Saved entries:
◆ ◆ ◆ ◆ ◆

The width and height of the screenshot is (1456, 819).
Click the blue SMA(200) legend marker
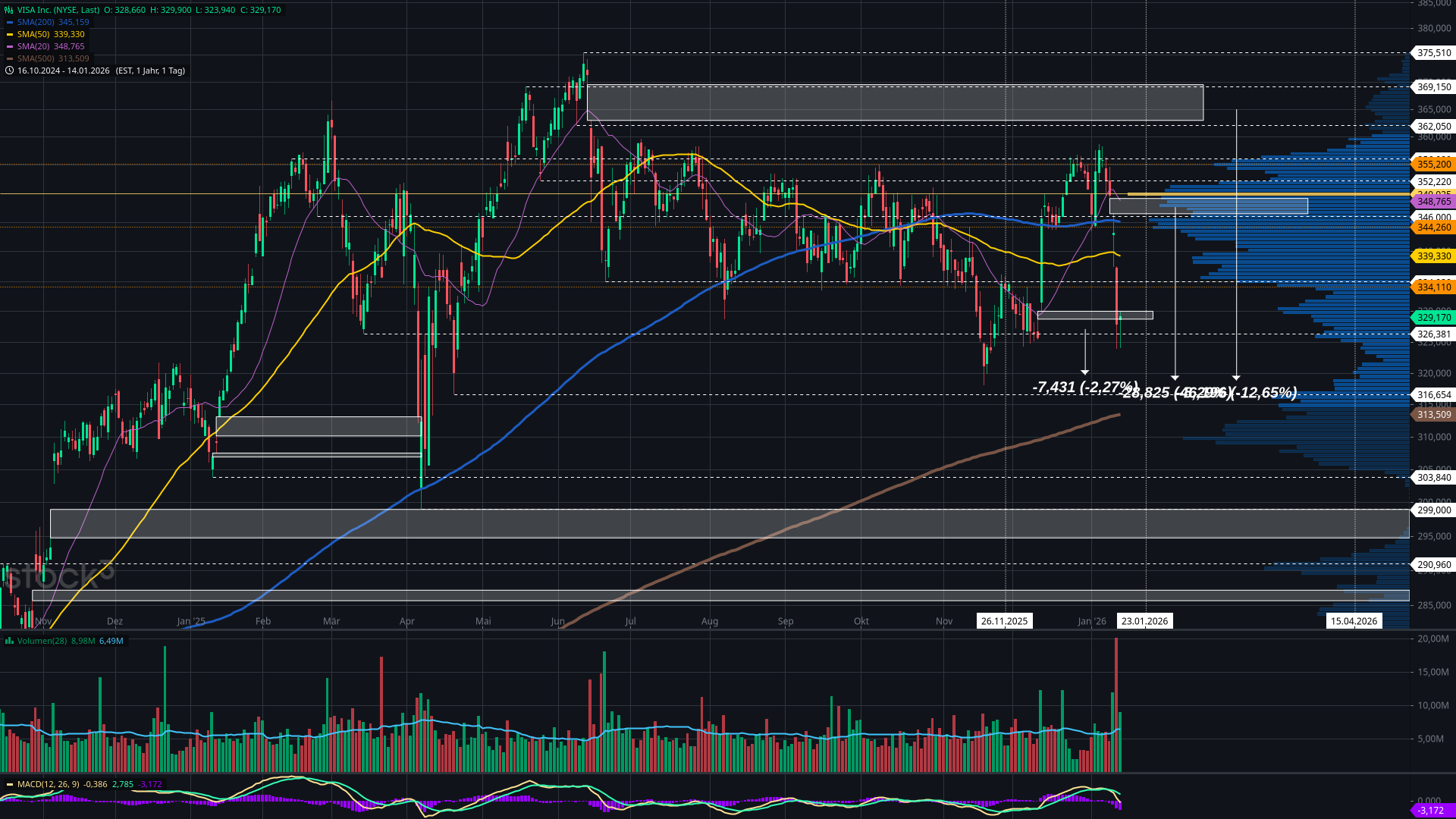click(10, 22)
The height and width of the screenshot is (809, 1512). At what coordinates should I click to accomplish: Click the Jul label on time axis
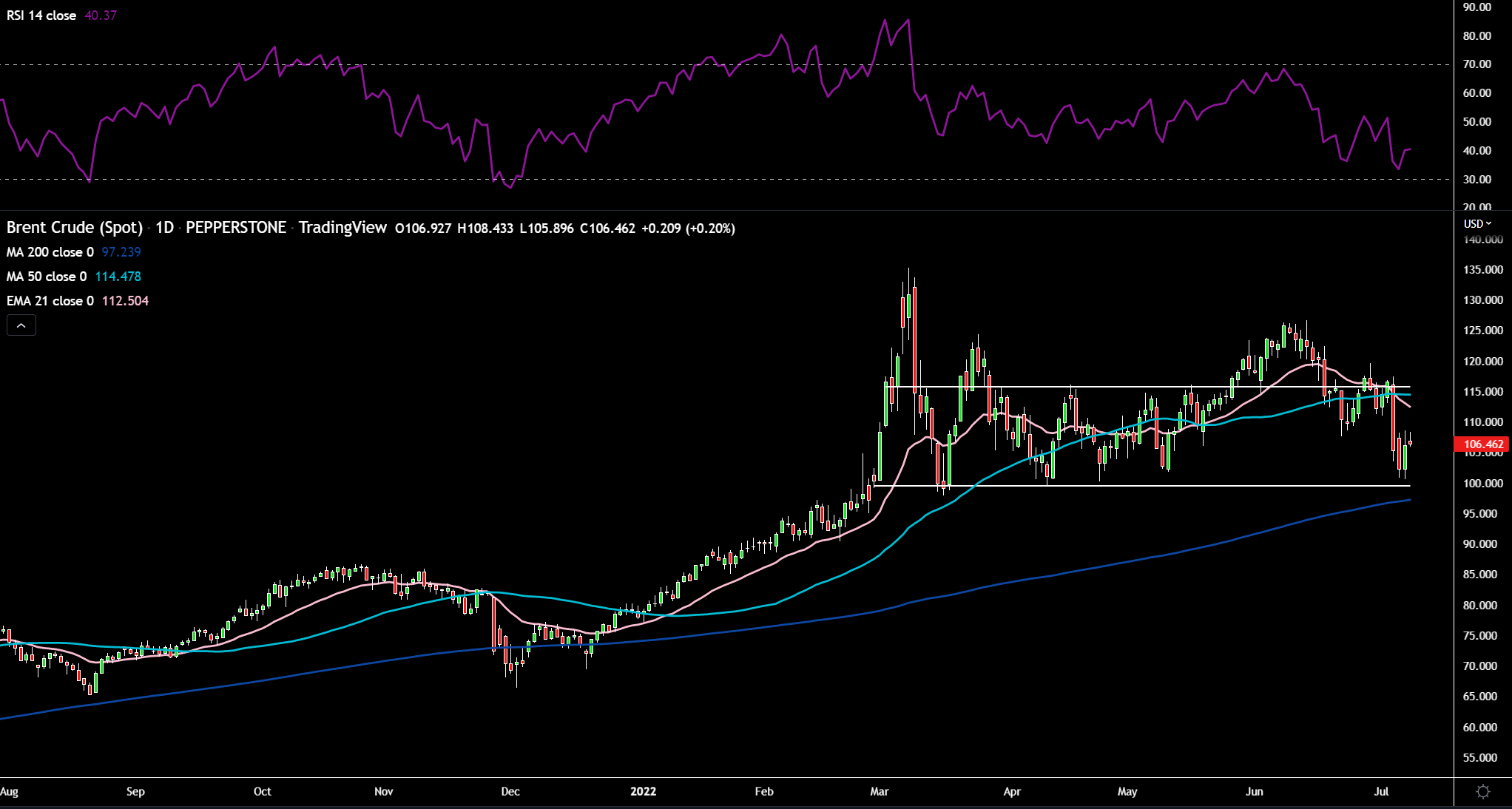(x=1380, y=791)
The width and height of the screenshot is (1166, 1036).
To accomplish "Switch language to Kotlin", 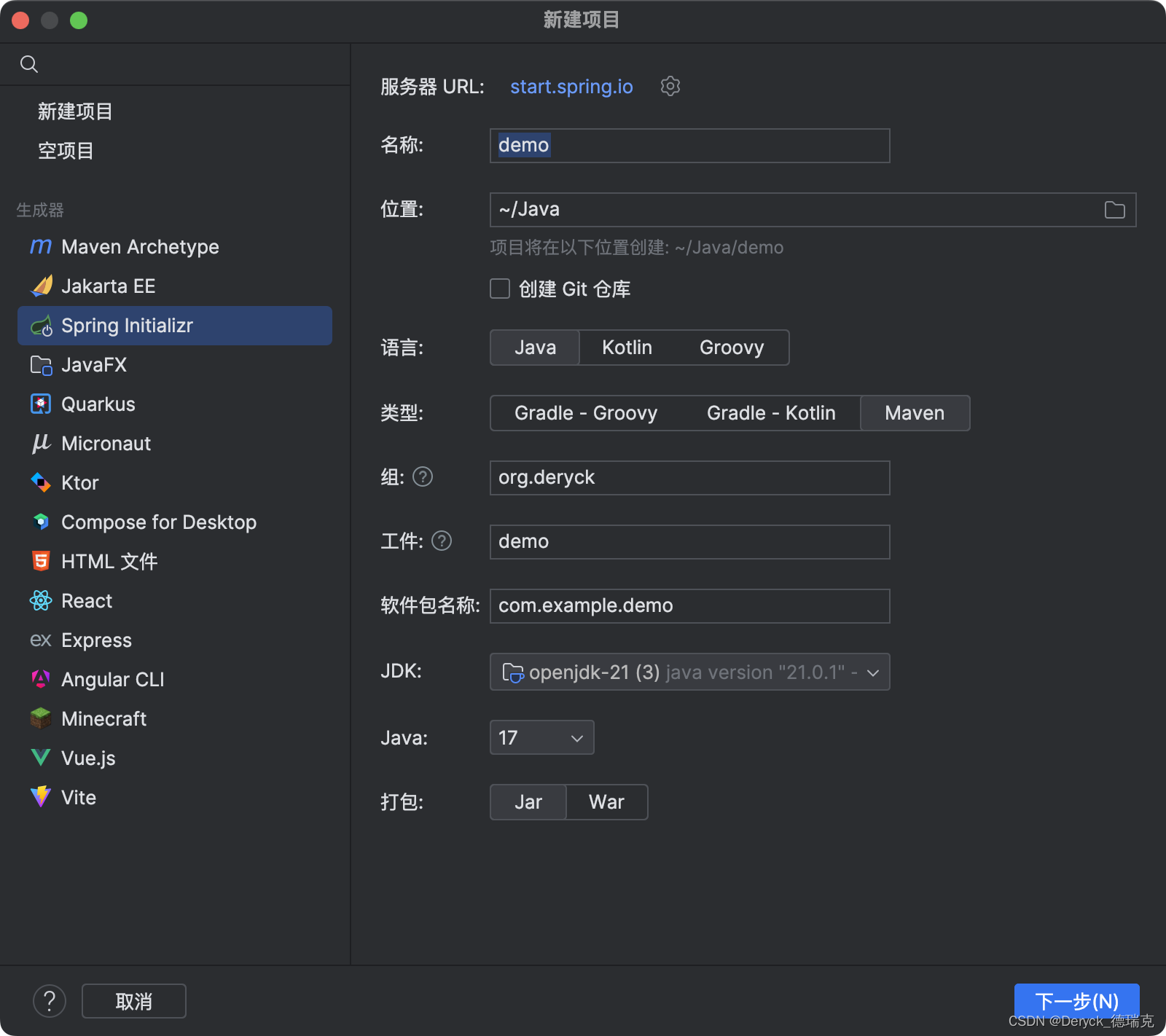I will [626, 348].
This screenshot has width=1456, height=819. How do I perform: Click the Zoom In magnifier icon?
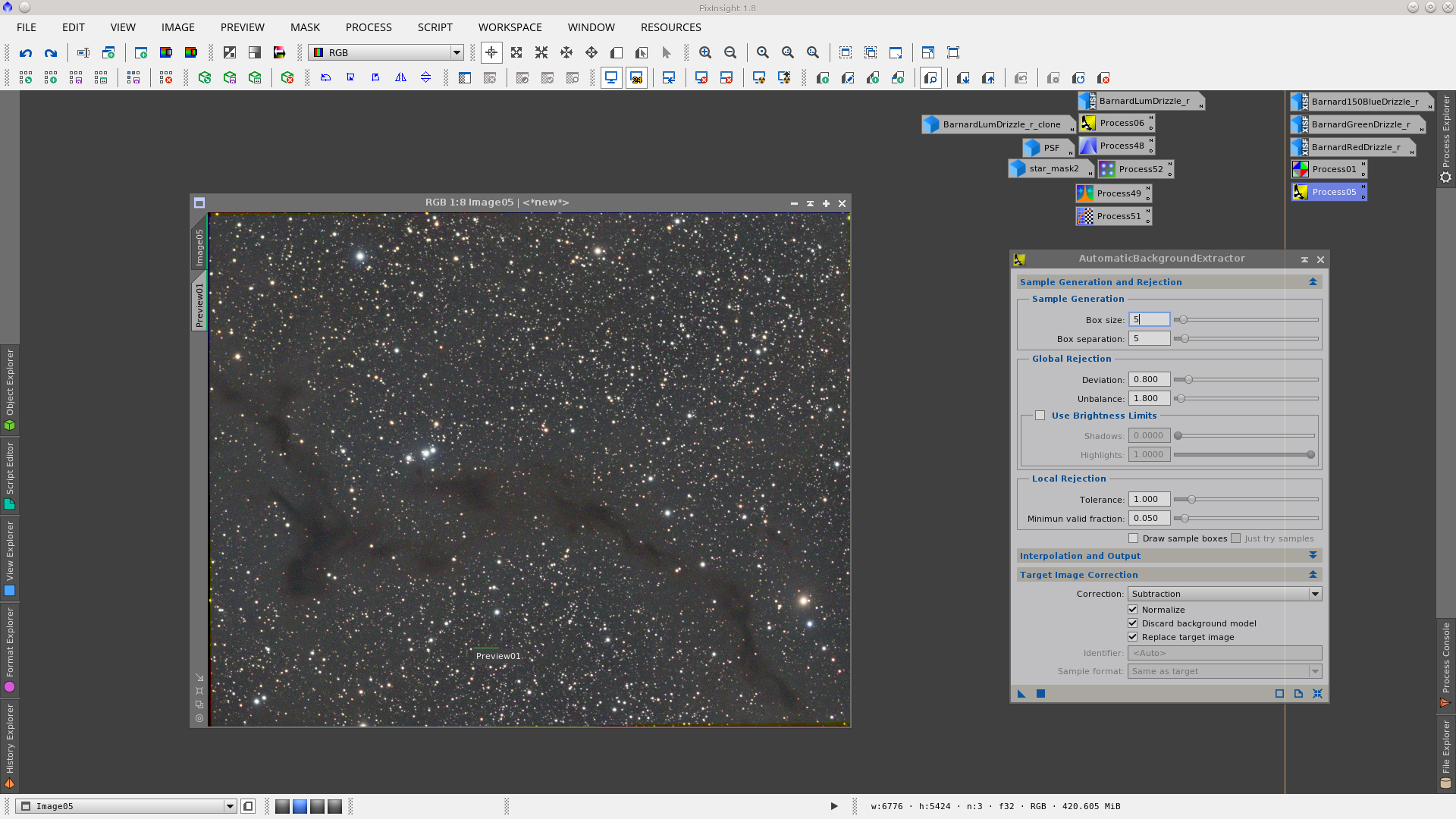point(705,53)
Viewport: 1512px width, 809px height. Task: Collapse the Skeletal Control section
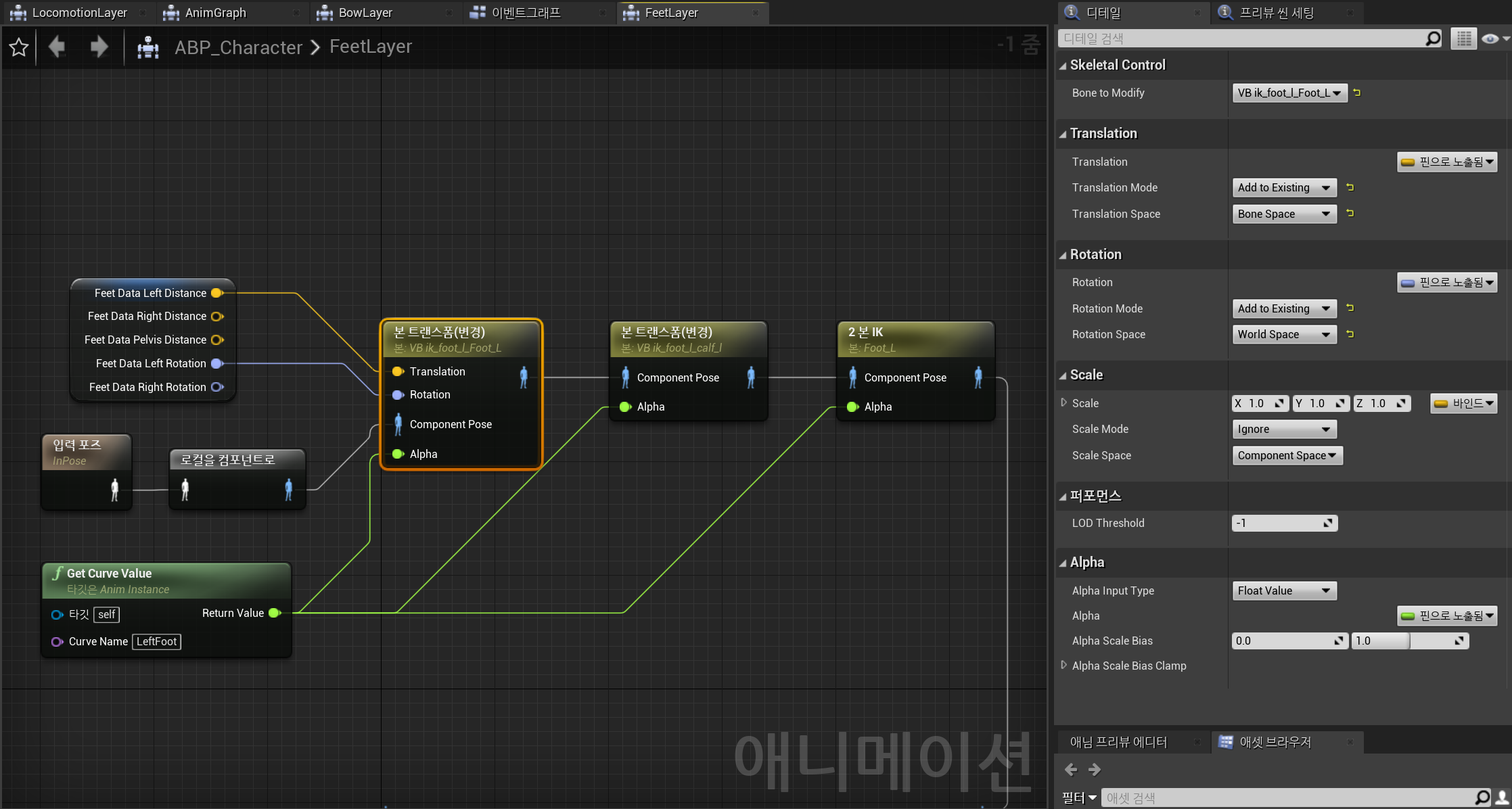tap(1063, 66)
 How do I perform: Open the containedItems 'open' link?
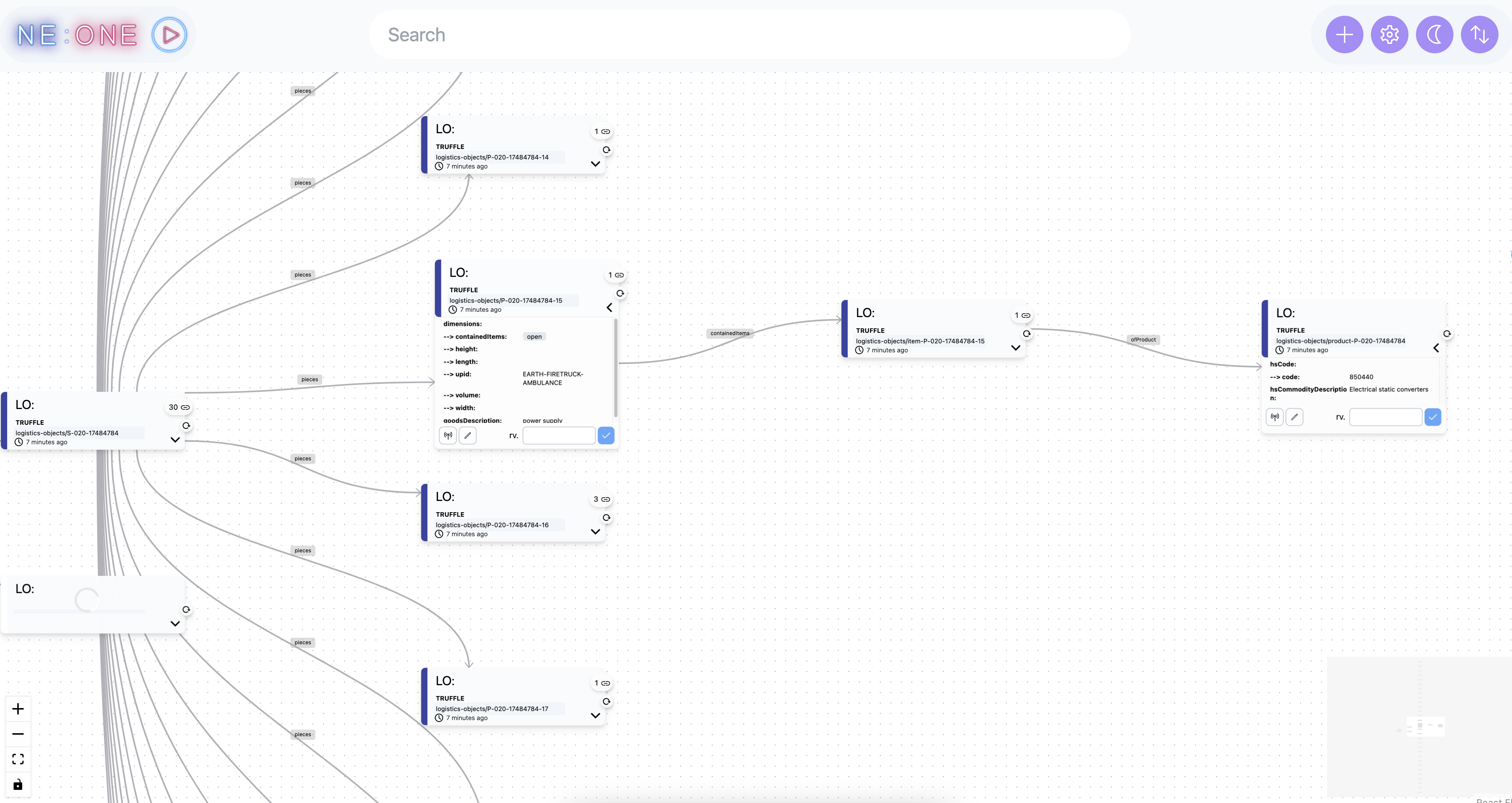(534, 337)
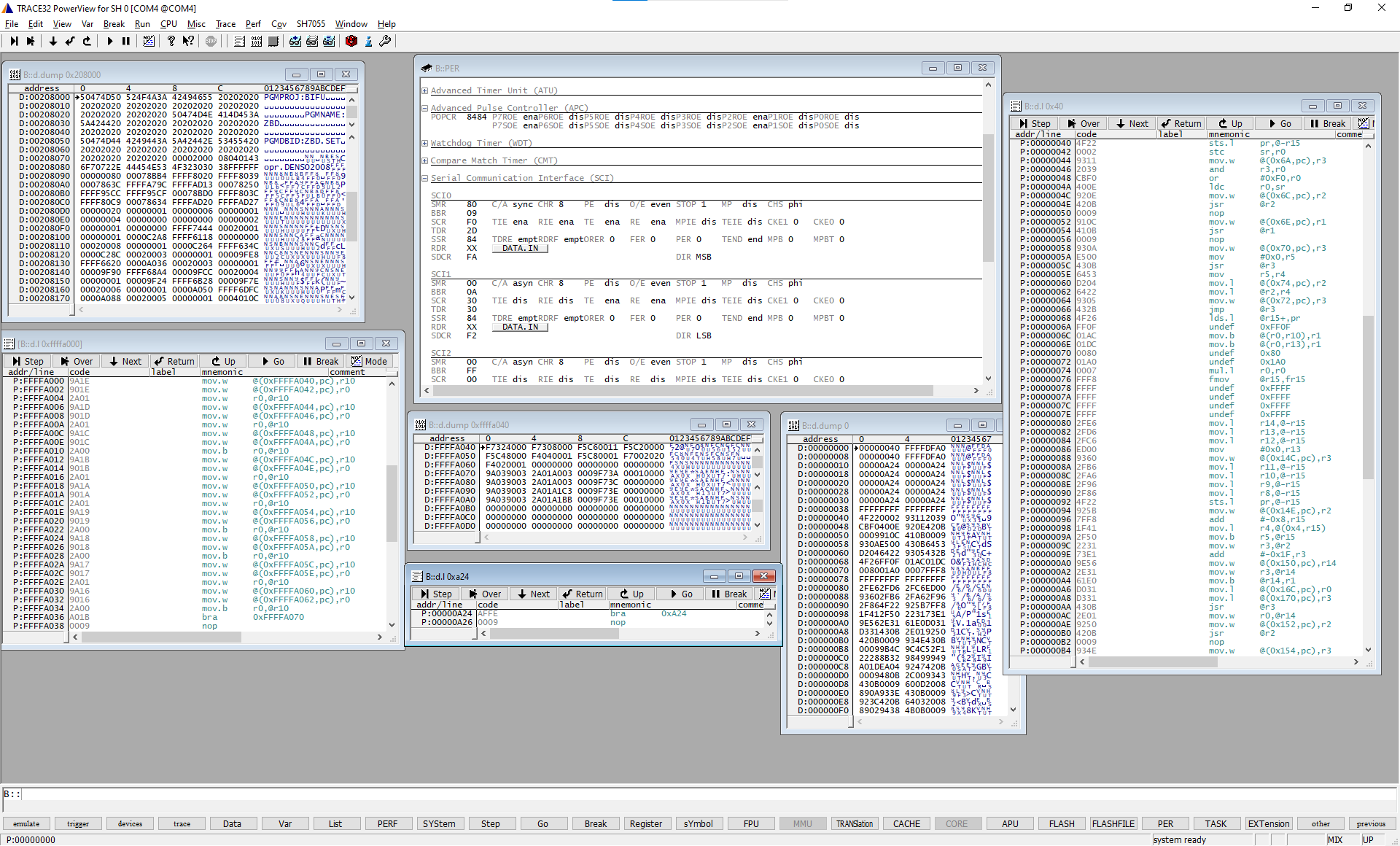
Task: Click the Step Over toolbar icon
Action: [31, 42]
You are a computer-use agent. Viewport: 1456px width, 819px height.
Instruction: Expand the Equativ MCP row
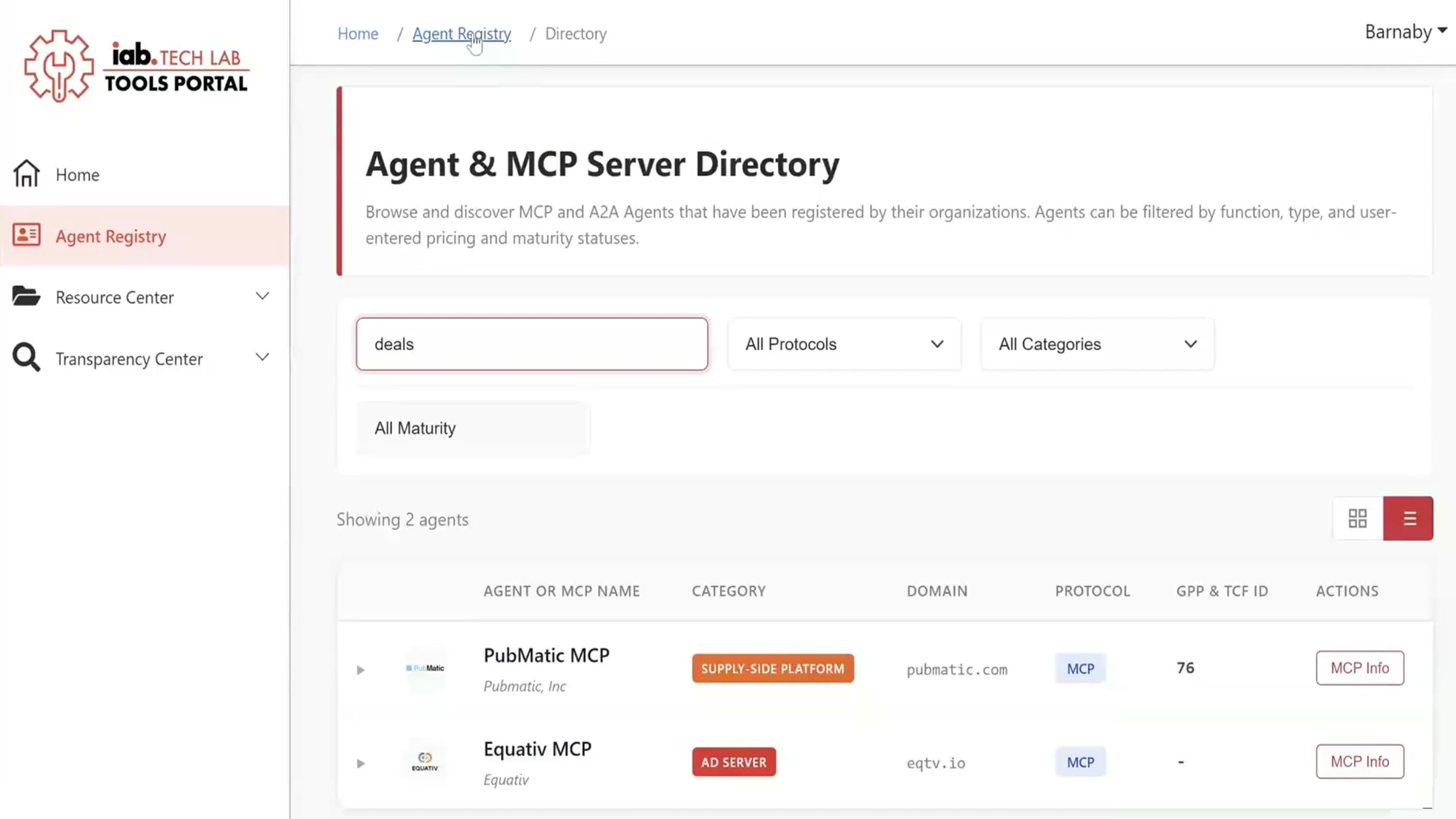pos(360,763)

◆ ◆ ◆ ◆ ◆

TASK PROMPT: From the line containing "This screenshot has" through the last line of the records, both included, output those lines exactly and nothing else; skip the pictures.

RESPONSE AREA:
This screenshot has width=1456, height=819. How do I perform: Click the Zoom In magnifier icon?
point(705,53)
Viewport: 1512px width, 809px height. Task: Collapse the Skeletal Control section
tap(1063, 66)
 How do I perform: Open the containedItems 'open' link?
(534, 337)
Task: Click the Step Over toolbar icon
Action: [31, 42]
You are a computer-use agent. Viewport: 1456px width, 819px height.
Instruction: Expand the Equativ MCP row
pos(360,763)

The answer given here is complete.